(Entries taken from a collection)
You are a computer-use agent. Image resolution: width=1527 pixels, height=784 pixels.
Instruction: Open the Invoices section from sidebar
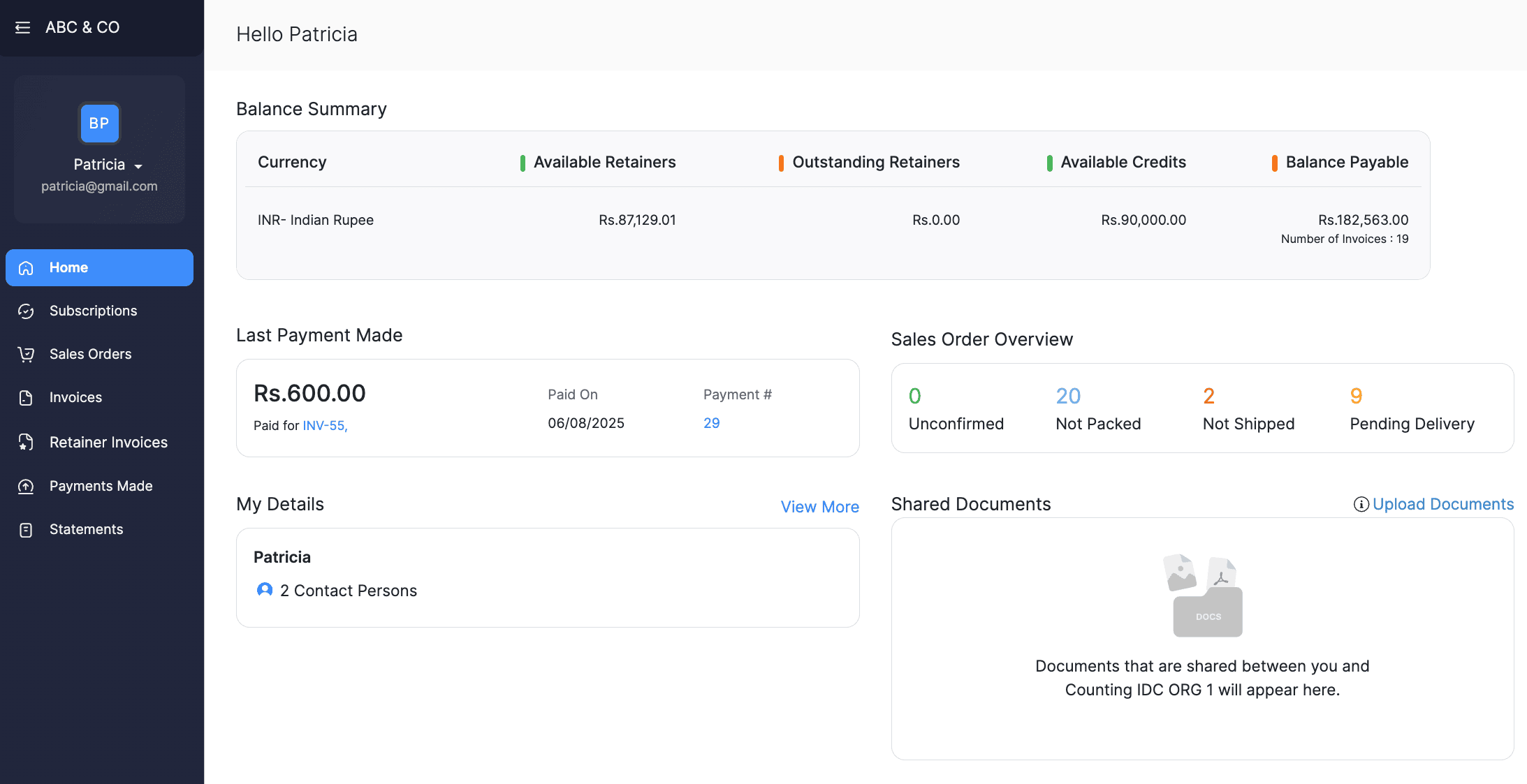click(x=75, y=397)
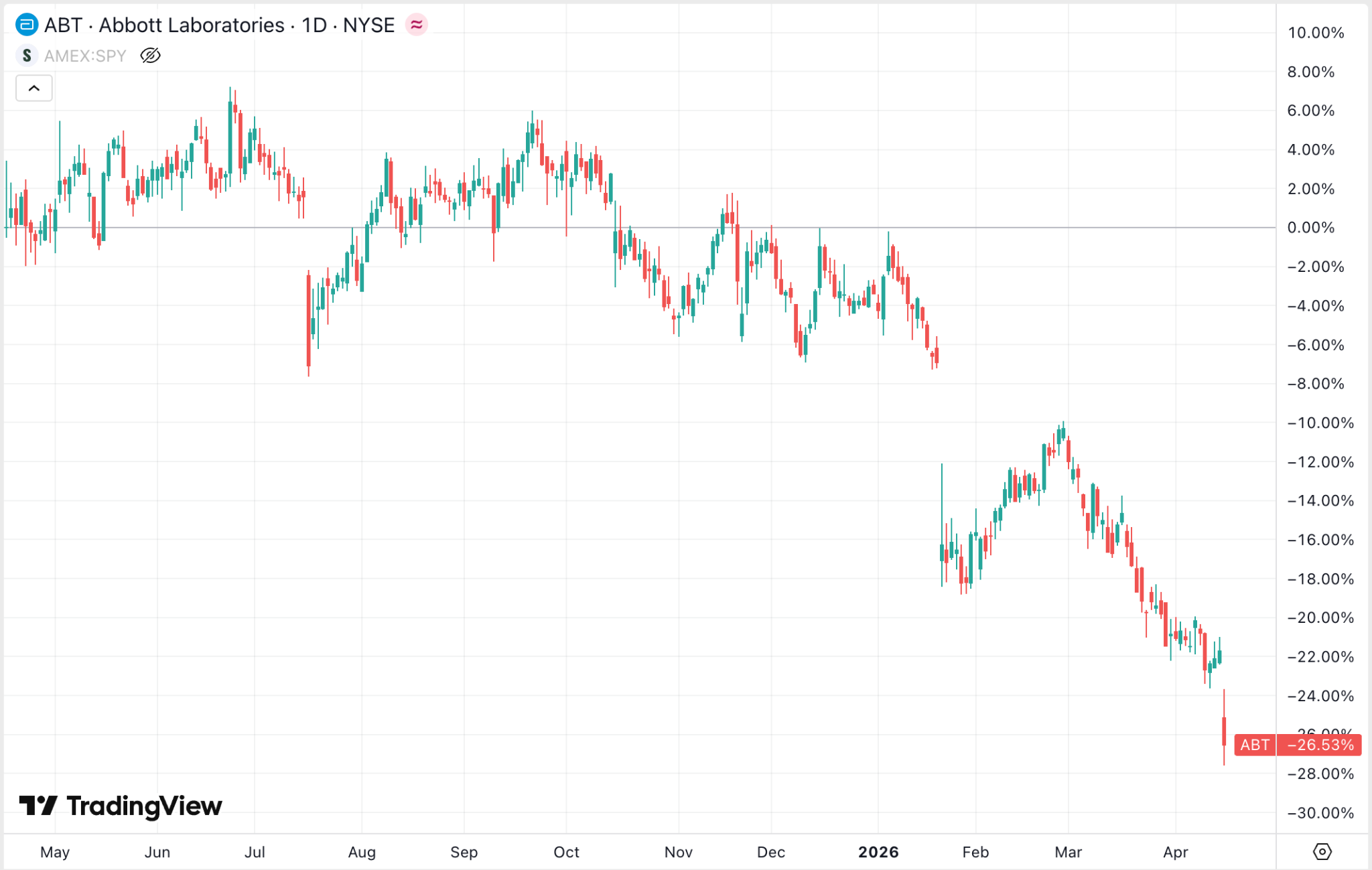Click the 0.00% level on percent scale
The width and height of the screenshot is (1372, 870).
[x=1310, y=228]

__Exercise prompt__. Could you please return the entries above exactly, minus the pictures?

__Answer below__.
You are a computer-use agent. Image resolution: width=1527 pixels, height=784 pixels.
Instruction: Open the Invoices section from sidebar
click(x=75, y=397)
Click the 0.00% level on percent scale
The width and height of the screenshot is (1372, 870).
[x=1310, y=228]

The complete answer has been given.